Studies of mass and energy correlations in thermal neutron fission of U-235 accompanied by long range alpha particles

Abstract

Several characteristics of fission accompanied by long range alpha particles (LRA) have been studied in the thermal neutron induced fission of ²³⁵U. The kinetic energies of fission fragments and the LRA were measured with a back-to-back ionization chamber and semiconductor detectors respectively. The kinetic energies of the two fragments and the LRA in LRA fission, along with the energies of pair fragments in the normal binary fissions, were recorded event by event on a magnetic tape by means of a four-parameter data acquisition system.
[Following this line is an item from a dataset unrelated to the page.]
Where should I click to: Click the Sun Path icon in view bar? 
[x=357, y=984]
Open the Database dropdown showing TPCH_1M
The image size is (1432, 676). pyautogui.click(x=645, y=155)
The data were analysed to study the dependence of different quantities in LRA fission on the fragment mass ratio, LRA energy and the total kinetic energy of the fission fragments. It is seen that the most probable energy of LRA increases significantly for near symmetric mass divisions. The total kinetic energy for all mass ratios in LRA fission is found to be (2.6±0.7) MeV larger than that in binary fission. The difference in the total kinetic energies in LRA and binary fissions is seen to be dependent on mass ratio. This result may suggest that the scission configuration in LRA fission is different for different mass ratios. Correlations between the fission fragment and LRA energies have been studied for several mass ratios. It is seen that the most probable fragment kinetic energy E _k varies nearly linearly with the LRA energy E_α for various mass divisions but the variation of the most probable LRA energy E _α with fragment kinetic energy E _k is found to deviate from linearity for several mass ratios. From a least square fit to the variation of E _k with E _α it is found that the slope (dE _k/dE_α) increases with the increase in mass ratio. The present results are discussed to arrive at a better understanding of the scission configuration in the fission accompanied by LRA emission.